I’m a fan of Andrew Hargodon and his writing on innovation. He’s at the
UC Davis Child Institute for Innovation and Entrepreneurship. I had the opportunity to meet him once but didn’t really get to chat. Believe it or not, I can be quiet at times. Recently, he discussed the Think/Do cycle again.

Reviewing current literature on the subject, he notes that innovation thinking has moved somewhat from coming up with lots of new ideas to “popular advice is starting to emphasize words like doing, testing, experimentation, prototyping, and iterating. The challenge is finding the balance.”

I have known people who take both types to the extreme. There are some who believe in just coming up with lots of bright ideas. Then it’s sort of a “Ready. Fire. Aim.” non-strategy–except that they never seem to get around to the “Aim” part.

There are other people, often but not always in big, bureaucratic companies, who practice “paralysis by analysis.”

Hargadon continues, “It’s a classic goldilocks problem. There’s an escalating cost to both thinking and doing. In the long run, spending too much time doing without thinking is as dangerous as too much thinking without doing.”

A good part of my early career was in product development. You’ve got to have ideas there! What I’ve always found (and maybe it’s just my personality type) is that you absorb ideas from everywhere you can. If you’re building Airstream trailers, go to a campground.
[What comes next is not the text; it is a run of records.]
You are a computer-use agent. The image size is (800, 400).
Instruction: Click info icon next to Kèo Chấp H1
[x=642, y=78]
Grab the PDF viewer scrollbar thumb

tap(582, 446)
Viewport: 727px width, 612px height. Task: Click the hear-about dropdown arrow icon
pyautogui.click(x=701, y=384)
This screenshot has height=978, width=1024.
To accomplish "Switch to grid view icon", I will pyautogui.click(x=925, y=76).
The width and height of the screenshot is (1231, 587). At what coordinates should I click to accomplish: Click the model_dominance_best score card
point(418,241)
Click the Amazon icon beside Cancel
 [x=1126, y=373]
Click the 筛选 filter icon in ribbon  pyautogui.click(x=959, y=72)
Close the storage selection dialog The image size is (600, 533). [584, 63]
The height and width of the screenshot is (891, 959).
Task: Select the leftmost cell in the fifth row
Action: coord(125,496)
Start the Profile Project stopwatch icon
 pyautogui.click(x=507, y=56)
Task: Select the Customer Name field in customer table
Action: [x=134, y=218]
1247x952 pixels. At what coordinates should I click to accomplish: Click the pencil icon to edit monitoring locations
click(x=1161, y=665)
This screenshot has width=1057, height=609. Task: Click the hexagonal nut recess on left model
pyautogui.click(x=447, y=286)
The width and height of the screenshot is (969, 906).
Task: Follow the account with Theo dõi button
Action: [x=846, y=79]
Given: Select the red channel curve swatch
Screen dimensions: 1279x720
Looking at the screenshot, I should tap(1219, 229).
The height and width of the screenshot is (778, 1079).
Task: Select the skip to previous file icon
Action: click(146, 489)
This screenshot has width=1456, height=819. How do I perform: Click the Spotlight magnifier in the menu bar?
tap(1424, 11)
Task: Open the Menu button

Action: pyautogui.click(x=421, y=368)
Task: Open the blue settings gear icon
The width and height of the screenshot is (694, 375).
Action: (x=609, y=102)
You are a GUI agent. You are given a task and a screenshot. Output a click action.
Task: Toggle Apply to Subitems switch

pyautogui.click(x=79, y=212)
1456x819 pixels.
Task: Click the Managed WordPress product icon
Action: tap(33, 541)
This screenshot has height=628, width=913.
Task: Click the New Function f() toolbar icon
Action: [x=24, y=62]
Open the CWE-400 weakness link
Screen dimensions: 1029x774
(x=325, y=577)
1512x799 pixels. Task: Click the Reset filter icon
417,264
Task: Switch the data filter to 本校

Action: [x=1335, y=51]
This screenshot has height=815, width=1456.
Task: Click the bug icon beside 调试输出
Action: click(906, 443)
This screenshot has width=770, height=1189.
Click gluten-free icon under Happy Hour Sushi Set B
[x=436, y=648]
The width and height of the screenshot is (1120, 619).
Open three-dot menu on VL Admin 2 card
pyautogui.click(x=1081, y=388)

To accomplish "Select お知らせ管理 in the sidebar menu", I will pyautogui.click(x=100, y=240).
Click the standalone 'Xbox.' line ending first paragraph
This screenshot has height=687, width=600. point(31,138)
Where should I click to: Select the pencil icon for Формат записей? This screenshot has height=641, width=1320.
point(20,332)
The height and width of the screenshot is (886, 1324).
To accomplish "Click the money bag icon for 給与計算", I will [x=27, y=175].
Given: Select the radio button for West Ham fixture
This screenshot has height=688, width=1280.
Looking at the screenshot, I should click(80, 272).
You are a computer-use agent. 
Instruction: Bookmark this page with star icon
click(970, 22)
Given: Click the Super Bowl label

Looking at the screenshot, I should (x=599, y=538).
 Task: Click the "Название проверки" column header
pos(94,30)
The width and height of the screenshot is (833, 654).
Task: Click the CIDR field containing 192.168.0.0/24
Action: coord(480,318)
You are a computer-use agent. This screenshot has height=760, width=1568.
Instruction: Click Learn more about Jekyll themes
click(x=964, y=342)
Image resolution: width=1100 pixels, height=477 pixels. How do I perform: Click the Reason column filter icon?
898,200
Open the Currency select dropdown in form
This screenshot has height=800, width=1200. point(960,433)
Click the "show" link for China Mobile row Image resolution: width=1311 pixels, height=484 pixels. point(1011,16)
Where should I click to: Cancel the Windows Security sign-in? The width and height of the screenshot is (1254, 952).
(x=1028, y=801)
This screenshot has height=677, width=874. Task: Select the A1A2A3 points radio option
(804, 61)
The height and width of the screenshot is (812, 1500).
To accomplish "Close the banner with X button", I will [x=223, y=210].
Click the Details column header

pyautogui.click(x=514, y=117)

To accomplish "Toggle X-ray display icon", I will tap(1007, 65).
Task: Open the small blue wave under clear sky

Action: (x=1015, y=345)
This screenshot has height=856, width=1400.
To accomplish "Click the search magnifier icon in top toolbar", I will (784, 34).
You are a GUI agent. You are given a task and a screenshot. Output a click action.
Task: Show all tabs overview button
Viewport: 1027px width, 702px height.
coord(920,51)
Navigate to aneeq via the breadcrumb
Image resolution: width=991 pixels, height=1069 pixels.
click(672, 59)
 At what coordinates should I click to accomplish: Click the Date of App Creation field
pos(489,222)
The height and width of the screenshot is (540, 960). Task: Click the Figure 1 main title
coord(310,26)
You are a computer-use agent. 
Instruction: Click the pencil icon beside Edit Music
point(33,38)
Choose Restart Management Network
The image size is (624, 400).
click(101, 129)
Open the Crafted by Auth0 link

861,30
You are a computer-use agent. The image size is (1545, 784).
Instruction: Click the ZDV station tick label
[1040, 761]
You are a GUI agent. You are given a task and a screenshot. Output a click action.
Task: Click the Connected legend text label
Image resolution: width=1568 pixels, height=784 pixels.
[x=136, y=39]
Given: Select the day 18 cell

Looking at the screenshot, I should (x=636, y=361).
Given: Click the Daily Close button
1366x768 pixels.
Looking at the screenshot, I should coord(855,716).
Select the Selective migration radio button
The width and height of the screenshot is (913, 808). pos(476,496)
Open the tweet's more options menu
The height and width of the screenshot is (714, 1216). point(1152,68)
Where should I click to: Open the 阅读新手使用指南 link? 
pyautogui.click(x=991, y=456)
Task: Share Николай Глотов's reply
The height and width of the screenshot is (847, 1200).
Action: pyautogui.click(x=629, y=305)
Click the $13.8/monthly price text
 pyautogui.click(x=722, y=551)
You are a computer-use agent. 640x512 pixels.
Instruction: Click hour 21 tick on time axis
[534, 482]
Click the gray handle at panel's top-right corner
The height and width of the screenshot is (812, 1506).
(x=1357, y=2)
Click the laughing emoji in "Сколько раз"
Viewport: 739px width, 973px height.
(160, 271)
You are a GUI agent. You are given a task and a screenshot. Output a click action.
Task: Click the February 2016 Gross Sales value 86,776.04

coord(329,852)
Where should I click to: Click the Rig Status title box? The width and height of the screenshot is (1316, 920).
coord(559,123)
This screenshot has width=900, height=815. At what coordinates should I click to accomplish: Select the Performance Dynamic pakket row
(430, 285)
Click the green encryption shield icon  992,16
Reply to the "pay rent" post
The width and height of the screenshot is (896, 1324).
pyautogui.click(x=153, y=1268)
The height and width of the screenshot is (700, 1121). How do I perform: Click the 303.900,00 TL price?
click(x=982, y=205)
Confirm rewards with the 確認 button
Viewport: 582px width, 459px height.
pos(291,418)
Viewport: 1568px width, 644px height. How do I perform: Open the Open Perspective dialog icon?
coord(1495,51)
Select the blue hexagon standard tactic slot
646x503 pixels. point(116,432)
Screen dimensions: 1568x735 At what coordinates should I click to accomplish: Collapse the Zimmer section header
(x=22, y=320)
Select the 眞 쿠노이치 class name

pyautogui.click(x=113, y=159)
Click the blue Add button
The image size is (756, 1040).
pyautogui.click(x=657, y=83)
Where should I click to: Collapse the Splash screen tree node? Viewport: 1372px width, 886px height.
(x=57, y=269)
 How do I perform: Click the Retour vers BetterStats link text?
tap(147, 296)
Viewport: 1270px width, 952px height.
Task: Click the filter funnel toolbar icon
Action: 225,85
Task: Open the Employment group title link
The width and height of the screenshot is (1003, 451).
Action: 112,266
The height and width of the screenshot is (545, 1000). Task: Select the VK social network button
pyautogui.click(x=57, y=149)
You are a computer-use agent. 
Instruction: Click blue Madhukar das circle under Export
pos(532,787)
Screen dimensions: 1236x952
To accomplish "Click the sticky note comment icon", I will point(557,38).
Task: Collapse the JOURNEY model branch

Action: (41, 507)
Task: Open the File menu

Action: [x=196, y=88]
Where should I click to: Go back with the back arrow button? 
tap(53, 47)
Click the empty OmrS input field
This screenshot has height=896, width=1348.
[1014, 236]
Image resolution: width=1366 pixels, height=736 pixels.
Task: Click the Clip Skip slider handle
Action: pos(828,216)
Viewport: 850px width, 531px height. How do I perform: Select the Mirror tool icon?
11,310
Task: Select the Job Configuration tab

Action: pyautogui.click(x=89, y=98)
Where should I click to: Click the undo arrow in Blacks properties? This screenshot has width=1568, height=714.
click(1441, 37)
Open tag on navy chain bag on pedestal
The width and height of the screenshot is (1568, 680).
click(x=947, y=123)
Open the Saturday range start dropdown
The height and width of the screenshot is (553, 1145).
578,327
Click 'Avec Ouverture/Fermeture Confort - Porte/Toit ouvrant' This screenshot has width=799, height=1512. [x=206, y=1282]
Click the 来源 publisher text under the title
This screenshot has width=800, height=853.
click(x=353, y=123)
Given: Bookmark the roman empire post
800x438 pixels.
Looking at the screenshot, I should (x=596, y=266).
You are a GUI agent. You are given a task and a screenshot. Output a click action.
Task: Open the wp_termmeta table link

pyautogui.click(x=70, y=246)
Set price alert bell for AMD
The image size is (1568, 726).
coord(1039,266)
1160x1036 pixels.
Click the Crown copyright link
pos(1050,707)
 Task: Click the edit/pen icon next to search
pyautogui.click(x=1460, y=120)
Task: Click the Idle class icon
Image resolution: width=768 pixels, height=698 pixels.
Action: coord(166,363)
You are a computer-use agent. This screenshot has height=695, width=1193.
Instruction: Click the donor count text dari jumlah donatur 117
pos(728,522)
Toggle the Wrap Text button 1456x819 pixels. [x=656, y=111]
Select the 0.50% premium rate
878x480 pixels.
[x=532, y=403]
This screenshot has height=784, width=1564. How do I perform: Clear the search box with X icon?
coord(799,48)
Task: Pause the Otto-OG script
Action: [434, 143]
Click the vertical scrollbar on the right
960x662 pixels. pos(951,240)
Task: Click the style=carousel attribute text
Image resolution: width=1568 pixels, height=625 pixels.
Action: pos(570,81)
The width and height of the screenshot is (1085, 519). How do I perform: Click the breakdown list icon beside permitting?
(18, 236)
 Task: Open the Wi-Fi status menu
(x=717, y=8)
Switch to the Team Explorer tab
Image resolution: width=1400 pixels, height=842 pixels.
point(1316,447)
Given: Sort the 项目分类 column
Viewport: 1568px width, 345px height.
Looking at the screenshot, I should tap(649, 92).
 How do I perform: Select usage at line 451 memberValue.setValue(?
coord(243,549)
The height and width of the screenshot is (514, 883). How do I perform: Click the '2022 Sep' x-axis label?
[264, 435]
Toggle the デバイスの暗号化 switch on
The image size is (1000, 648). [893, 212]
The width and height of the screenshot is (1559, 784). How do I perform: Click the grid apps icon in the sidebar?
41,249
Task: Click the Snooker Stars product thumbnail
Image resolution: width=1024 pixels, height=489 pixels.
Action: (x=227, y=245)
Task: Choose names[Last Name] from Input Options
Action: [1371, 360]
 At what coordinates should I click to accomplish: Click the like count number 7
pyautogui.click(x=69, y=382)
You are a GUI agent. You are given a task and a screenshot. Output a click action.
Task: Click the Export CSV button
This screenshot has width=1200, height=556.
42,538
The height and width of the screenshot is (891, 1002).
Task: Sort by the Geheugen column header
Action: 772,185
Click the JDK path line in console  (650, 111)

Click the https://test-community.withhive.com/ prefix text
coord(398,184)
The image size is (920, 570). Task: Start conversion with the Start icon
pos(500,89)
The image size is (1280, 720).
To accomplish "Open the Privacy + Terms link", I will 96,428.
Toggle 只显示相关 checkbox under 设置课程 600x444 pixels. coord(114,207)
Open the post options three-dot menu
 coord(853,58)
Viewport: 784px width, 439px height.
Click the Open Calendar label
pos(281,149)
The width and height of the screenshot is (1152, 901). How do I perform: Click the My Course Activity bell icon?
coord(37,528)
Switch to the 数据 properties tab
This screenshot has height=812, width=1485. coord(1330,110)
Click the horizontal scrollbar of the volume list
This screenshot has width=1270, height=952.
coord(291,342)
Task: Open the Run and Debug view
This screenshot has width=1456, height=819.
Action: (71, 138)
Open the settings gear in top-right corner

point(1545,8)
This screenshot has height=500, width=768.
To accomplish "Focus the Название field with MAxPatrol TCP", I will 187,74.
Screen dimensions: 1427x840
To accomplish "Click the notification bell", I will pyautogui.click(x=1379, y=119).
Ask questions. Listen. Watch. Same for whatever product you’re working on. Customers, colleagues, competitors all have ideas. Then watch for technologies from outside your market area that might disrupt things for you.

But it does no good unless you actually build and market a product. And to do that, some strategic thinking is essential in order to assure that you are focused.

Traps
But, says Hargadon, “Here’s one of the traps: getting caught thinking and doing at the same time. This happens when you’re so focused on your next pivot that you don’t invest enough in what you’re doing now. While thinking and doing average out, the experience is far more binary. On or off.”

I’ve always found that focus is a critical component of success. When you lose focus, your efforts are diluted and you’ll miss the target.

Check out his complete post. Think about it. Then go do something.